**ACCIÓN REQUERIDA 1:** Copia textualmente el pasaje del texto sobre Krefeld que se abre con las palabras que contienen "Por el invierno, el" y se cierra con "de su hijo.".
**ACCIÓN REQUERIDA 2:** Reescribe como lista breve, sin perder sus datos principales, el párrafo del texto sobre Krefeld que comienza con "A las 5 p.m. conduzco".
**ACCIÓN REQUERIDA 3:** Según el texto sobre Krefeld, ¿cuántos habitantes tiene esa ciudad?

**FRAGMENTO DE PÁGINA:**
Estoy en una ciudad pequeña, de 240 mil habitantes, y a una temperatura de 2º C; de esas que aparecen con letra menuda en los mapas y a las cuales se llega por los dictados del corazón o por motivos de trabajo. Se llama Krefeld. Queda en Alemania.
A las 5 p.m. conduzco hacia la casa donde me hospedo; el semáforo cambia a rojo, y me detengo. A mi derecha, un niño en bicicleta. Las únicas partes de su cuerpo que se alcanzan a ver son la punta de la nariz, enrojecida por el golpe de la corriente helada; y sus ojos azules, casi transparentes. Lleva puestos un gorro, guantes, orejeras peludas, bufanda, chaqueta y pantalones corta-viento. Y un morral con placas fluorescentes, del que sobresale la punta de un pan baguete.
Por el invierno, el cielo está totalmente oscuro, y la iluminación pública encendida.
Mientras aguardo el cambio del semáforo, miro con asombro al niño de once o doce años, solo en la calle, al anochecer. Pasa a verde y arrancamos los dos, él a las carreras, y yo, a menos de los 30 kph exigidos en zona residencial. Ningún conductor se aproxima demasiado al ciclista, que ya no circula en un carril de ciclovía sino en la calle principal. En las cebras, por supuesto, los carros le ceden el paso.
Al llegar a mi destino, descubro que el chico vive al lado. Toca la puerta con afán, su mamá abre y le recibe el morral lleno de víveres, y le quita el gorro de invierno. Con un gesto cariñoso, despeina la melena color velita de su hijo.
Sí, un cuadro digno de una película de Spielberg.
De Krefeld conservo imágenes hermosas: las márgenes del Rin, los parques, la estación del tren, y su bella arquitectura Art Nouveau e Imperial en contraste con los museos Bauhaus. Pero la postal que guardo es la de ese niño en bicicleta. (Que se repite millones de veces, cada día, en diversos lugares del mundo).

Entradas tomadas de una colección:
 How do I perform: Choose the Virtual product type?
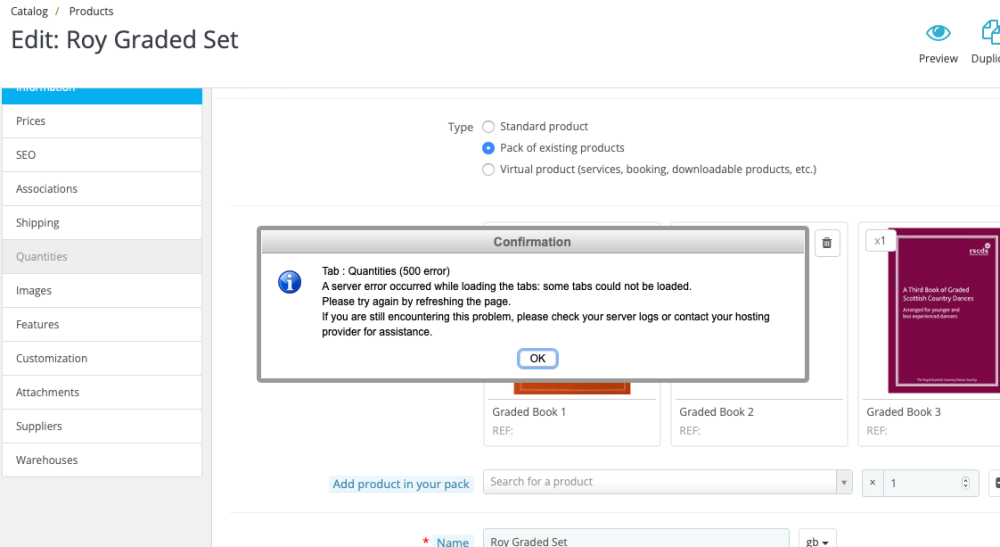click(488, 170)
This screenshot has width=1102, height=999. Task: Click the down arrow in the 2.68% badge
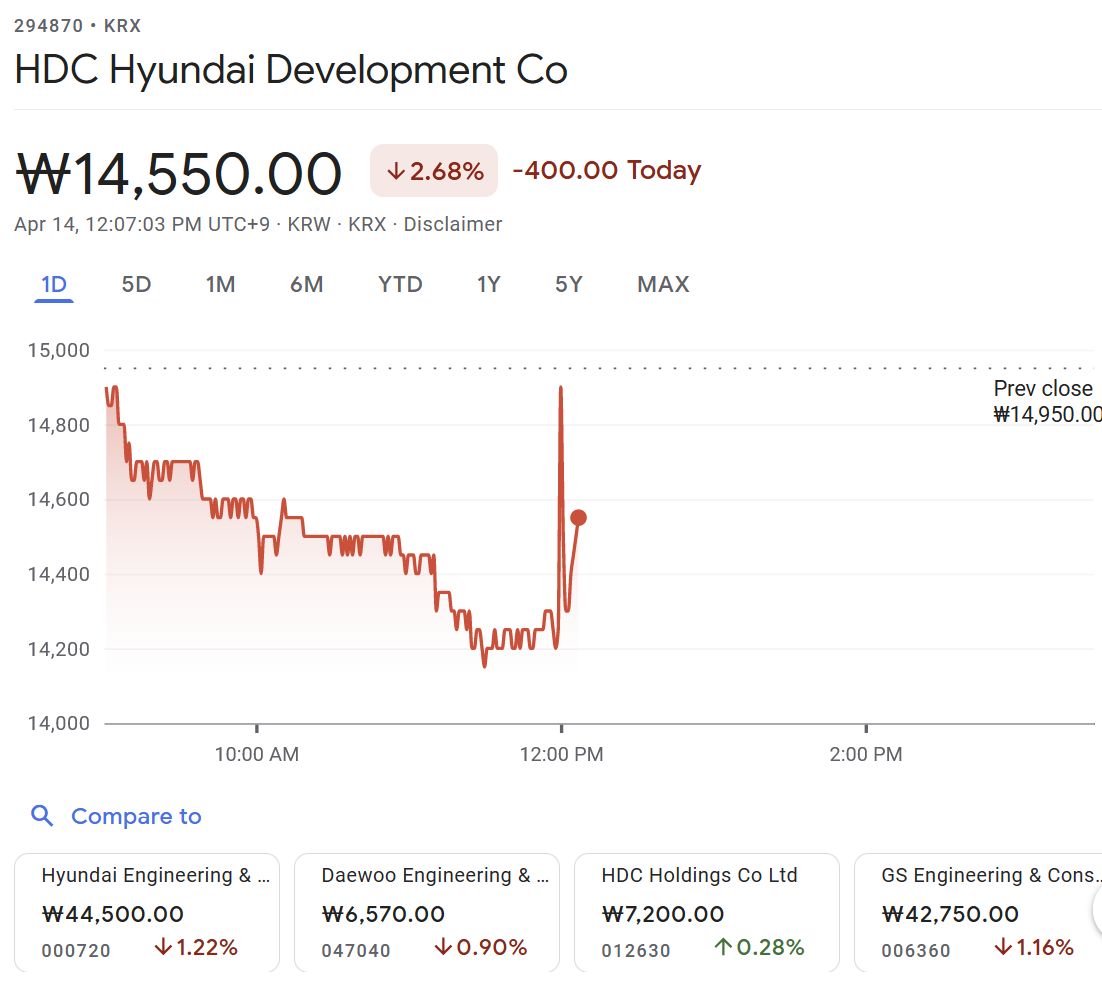[x=395, y=172]
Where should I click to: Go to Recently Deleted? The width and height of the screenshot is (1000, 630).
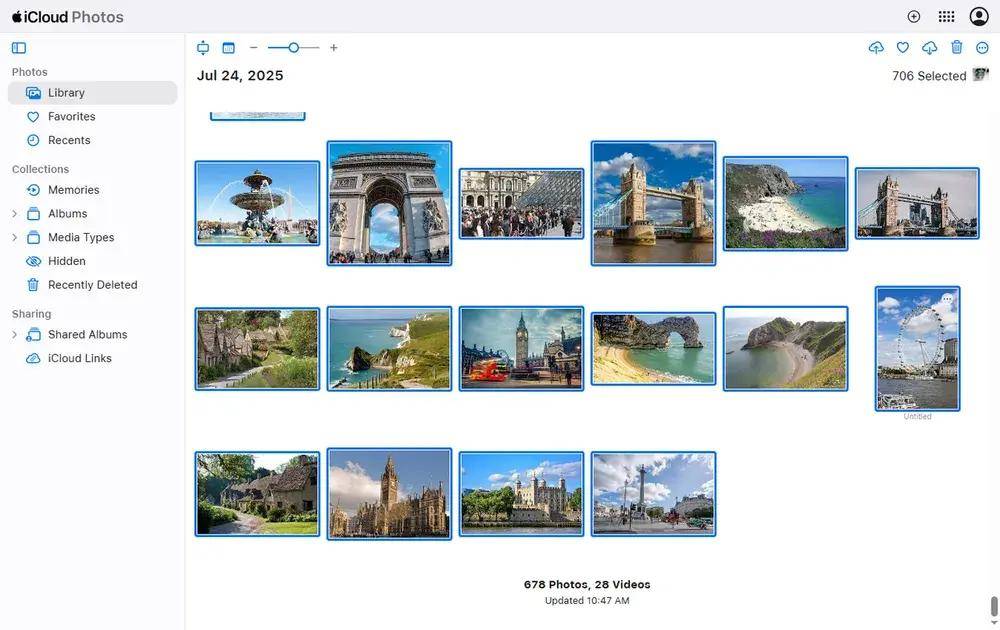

**SOLUCIÓN ESCRITA 1:**
Por el invierno, el cielo está totalmente oscuro, y la iluminación pública encendida.
Mientras aguardo el cambio del semáforo, miro con asombro al niño de once o doce años, solo en la calle, al anochecer. Pasa a verde y arrancamos los dos, él a las carreras, y yo, a menos de los 30 kph exigidos en zona residencial. Ningún conductor se aproxima demasiado al ciclista, que ya no circula en un carril de ciclovía sino en la calle principal. En las cebras, por supuesto, los carros le ceden el paso.
Al llegar a mi destino, descubro que el chico vive al lado. Toca la puerta con afán, su mamá abre y le recibe el morral lleno de víveres, y le quita el gorro de invierno. Con un gesto cariñoso, despeina la melena color velita de su hijo.

**SOLUCIÓN ESCRITA 2:**
- A las 5 p.m. conduzco hacia la casa donde me hospedo y me detengo ante un semáforo en rojo.
- A mi derecha hay un niño en bicicleta. Solo se le ven la punta de la nariz, enrojecida por la corriente helada, y los ojos azules, casi transparentes.
- Lleva gorro, guantes, orejeras peludas, bufanda, chaqueta y pantalones corta-viento.
- Carga un morral con placas fluorescentes del que sobresale la punta de un pan baguete.

**SOLUCIÓN ESCRITA 3:** Krefeld tiene 240 mil habitantes.